-- Opening Marker --
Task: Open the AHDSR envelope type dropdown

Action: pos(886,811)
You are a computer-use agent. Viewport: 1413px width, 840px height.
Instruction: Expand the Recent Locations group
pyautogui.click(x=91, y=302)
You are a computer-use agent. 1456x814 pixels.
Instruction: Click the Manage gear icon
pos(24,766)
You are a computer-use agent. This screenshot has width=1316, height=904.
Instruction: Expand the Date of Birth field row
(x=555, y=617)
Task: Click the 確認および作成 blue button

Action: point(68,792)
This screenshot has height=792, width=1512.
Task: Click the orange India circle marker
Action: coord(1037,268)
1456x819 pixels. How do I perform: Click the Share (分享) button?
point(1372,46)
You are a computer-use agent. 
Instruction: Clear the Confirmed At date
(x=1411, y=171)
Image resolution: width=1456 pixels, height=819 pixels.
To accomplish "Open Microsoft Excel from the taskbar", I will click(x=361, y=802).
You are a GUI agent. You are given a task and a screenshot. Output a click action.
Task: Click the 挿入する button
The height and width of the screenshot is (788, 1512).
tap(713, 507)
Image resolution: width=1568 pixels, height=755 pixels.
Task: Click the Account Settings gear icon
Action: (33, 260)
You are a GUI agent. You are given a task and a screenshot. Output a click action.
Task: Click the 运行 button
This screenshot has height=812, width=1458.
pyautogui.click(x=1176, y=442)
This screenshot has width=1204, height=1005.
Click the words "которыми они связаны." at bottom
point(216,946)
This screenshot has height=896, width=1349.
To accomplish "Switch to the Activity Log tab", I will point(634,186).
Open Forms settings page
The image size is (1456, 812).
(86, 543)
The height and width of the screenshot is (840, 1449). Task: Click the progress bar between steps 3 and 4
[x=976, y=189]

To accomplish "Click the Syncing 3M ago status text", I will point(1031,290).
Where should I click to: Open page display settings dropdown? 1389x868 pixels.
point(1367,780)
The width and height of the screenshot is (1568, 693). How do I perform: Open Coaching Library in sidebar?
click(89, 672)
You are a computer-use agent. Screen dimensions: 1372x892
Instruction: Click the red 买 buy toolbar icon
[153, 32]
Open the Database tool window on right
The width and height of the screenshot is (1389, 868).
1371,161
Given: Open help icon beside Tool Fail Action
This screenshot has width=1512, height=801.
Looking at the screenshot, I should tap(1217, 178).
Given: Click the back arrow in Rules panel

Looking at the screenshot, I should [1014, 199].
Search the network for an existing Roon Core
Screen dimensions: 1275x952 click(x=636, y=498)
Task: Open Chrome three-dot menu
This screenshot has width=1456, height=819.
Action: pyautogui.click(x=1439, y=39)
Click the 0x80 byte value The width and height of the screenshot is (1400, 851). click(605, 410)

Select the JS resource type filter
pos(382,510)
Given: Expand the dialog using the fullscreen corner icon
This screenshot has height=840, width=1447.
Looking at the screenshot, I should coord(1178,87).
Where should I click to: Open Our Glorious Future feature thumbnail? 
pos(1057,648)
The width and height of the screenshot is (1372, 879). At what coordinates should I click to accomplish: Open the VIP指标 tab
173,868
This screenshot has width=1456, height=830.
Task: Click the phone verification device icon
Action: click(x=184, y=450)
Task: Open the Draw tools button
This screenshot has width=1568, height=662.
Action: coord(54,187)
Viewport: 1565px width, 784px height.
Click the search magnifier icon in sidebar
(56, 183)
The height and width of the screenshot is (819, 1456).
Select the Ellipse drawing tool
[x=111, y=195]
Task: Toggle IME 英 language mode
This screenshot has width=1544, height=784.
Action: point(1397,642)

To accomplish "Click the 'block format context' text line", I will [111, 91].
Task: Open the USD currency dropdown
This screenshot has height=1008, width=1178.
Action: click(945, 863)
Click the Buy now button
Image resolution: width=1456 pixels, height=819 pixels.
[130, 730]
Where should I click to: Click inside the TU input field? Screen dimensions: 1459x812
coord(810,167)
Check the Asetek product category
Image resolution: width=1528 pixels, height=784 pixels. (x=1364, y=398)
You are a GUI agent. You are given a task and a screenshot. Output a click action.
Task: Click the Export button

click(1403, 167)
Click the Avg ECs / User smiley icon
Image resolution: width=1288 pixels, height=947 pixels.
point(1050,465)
-- Closing Marker --
#### Problem requirements:
Restate exactly, and only, the line containing "Where should I click to: Click" together with all lines after it to the end of the material.

#### Result below:
Where should I click to: Click inside the TU input field? Screen dimensions: 1459x812
coord(810,167)
Check the Asetek product category
Image resolution: width=1528 pixels, height=784 pixels. (x=1364, y=398)
You are a GUI agent. You are given a task and a screenshot. Output a click action.
Task: Click the Export button

click(1403, 167)
Click the Avg ECs / User smiley icon
Image resolution: width=1288 pixels, height=947 pixels.
point(1050,465)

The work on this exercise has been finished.